The farm interests brought suit, asserting that the new manure disposal limits go beyond routine permit tweaks.
“The agency has, in fact, changed the law,” Zach Larsen, an attorney for the group, told the seven Supreme Court justices who heard the case on Thursday.
Larsen argued that EGLE can’t make the changes to permit requirements without initiating a rulemaking process that involves weighing the costs and benefits, holding new public hearings and getting legislators’ blessing.
The case has environmentalists concerned.
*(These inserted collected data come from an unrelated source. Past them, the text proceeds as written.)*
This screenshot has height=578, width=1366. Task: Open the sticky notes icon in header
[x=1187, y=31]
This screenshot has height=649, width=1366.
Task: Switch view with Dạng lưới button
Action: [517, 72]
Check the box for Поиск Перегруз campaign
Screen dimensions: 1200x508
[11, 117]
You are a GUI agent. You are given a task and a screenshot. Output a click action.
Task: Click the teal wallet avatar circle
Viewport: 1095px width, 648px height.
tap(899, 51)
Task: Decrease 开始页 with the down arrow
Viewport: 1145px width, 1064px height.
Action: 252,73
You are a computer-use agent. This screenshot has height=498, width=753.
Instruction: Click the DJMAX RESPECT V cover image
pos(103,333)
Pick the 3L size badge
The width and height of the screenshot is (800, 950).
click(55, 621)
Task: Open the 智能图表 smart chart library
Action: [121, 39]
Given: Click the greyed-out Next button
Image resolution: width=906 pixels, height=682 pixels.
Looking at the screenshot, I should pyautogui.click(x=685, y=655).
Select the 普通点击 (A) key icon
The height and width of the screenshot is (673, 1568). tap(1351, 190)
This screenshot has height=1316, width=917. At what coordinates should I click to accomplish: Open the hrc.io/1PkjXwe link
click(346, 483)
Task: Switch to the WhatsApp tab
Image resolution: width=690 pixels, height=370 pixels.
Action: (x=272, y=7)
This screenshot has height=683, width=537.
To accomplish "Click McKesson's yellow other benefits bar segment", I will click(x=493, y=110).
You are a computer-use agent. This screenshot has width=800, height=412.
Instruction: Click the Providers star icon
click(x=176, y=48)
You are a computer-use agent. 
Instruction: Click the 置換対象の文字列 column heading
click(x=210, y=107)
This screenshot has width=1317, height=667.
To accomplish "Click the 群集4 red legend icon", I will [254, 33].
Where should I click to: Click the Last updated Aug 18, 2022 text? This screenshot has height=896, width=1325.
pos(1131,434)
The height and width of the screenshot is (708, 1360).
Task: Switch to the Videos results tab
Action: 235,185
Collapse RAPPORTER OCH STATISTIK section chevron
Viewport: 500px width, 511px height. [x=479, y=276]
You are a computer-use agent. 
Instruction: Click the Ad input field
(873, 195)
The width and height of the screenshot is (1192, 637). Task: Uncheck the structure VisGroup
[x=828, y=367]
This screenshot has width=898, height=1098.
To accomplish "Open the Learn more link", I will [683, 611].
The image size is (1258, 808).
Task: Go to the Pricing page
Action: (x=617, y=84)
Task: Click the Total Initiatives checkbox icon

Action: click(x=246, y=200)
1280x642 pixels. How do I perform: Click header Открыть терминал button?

Citing a 2004 law that bars EGLE from making almost any new water quality rules, they say a ruling in favor of the farm group could render EGLE powerless to rein in CAFO pollution at all.
“The effect,” said Robert Michaels, an attorney with the Environmental Law & Policy Center, “is to freeze a failing permit in place.”
The case comes as Michigan, Ohio, Indiana and Canada struggle to address the agricultural pollution that sullies lakes and rivers across the region, and turns Lake Erie bright green with algae every summer.
In an interview last month with Bridge, Michigan’s top agricultural regulator acknowledged the state is failing in its commitment to reduce phosphorus loads into Lake Erie by 2025.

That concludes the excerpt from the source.